Saved data entries:
• • •

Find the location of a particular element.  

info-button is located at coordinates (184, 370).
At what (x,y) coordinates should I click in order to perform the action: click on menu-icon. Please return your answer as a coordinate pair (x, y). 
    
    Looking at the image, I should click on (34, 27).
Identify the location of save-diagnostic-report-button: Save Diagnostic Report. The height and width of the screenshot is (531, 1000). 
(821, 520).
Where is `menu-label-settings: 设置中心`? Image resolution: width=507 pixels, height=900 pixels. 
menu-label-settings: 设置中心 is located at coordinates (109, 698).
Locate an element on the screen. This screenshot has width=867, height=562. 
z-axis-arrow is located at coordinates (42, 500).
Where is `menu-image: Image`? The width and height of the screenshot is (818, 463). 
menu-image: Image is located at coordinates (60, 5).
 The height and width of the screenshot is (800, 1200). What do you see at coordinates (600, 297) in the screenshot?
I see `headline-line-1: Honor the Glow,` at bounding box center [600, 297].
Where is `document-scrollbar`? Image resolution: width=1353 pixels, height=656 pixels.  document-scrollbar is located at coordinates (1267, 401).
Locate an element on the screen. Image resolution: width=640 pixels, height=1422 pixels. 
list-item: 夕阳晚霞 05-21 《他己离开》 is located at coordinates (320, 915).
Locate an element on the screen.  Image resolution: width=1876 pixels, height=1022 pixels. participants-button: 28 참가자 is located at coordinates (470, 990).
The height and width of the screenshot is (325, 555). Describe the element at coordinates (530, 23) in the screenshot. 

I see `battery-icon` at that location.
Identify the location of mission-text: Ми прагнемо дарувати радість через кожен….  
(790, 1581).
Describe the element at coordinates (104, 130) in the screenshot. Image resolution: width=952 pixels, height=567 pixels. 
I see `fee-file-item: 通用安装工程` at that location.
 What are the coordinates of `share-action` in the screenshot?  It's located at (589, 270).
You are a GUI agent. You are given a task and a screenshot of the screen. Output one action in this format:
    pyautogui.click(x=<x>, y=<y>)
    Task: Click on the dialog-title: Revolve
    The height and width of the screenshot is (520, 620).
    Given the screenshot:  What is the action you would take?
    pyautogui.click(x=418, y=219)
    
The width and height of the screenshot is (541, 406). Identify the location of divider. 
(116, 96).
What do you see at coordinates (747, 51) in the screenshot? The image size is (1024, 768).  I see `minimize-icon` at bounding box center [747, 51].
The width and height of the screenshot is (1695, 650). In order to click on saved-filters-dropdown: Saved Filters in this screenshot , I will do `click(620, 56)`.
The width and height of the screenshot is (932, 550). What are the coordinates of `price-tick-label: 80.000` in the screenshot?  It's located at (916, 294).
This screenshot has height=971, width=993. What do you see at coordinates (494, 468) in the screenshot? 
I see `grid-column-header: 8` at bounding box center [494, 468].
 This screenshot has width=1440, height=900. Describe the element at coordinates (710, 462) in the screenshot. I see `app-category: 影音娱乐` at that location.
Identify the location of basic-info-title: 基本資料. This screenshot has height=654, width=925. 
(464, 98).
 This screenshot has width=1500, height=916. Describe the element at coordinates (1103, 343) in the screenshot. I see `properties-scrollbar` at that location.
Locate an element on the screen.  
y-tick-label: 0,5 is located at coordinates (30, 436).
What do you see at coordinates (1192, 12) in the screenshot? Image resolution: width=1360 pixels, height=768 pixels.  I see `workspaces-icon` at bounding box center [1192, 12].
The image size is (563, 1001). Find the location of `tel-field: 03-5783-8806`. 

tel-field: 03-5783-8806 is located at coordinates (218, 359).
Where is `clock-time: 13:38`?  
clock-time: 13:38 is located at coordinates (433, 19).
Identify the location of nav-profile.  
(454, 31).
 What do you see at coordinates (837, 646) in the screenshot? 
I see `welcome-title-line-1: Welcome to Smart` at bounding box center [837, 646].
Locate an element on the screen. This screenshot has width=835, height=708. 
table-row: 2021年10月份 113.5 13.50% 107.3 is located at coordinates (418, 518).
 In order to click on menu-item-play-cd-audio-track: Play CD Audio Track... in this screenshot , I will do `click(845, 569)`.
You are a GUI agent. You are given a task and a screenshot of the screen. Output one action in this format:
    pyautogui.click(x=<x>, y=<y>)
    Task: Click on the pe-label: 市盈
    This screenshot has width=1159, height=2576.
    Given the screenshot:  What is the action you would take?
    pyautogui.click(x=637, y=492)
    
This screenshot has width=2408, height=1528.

• • •

### [ACTIVITY]
Repeat the lines of the items between the line containing "pixels, height=900 pixels." and the line containing "coordinates (470, 990).", inclusive, without any changes.

### [PROBLEM SOLUTION]
Where is `menu-label-settings: 设置中心`? Image resolution: width=507 pixels, height=900 pixels. 
menu-label-settings: 设置中心 is located at coordinates (109, 698).
Locate an element on the screen. This screenshot has width=867, height=562. 
z-axis-arrow is located at coordinates (42, 500).
Where is `menu-image: Image`? The width and height of the screenshot is (818, 463). 
menu-image: Image is located at coordinates (60, 5).
 The height and width of the screenshot is (800, 1200). What do you see at coordinates (600, 297) in the screenshot?
I see `headline-line-1: Honor the Glow,` at bounding box center [600, 297].
Where is `document-scrollbar`? Image resolution: width=1353 pixels, height=656 pixels.  document-scrollbar is located at coordinates (1267, 401).
Locate an element on the screen. Image resolution: width=640 pixels, height=1422 pixels. 
list-item: 夕阳晚霞 05-21 《他己离开》 is located at coordinates (320, 915).
Locate an element on the screen.  Image resolution: width=1876 pixels, height=1022 pixels. participants-button: 28 참가자 is located at coordinates (470, 990).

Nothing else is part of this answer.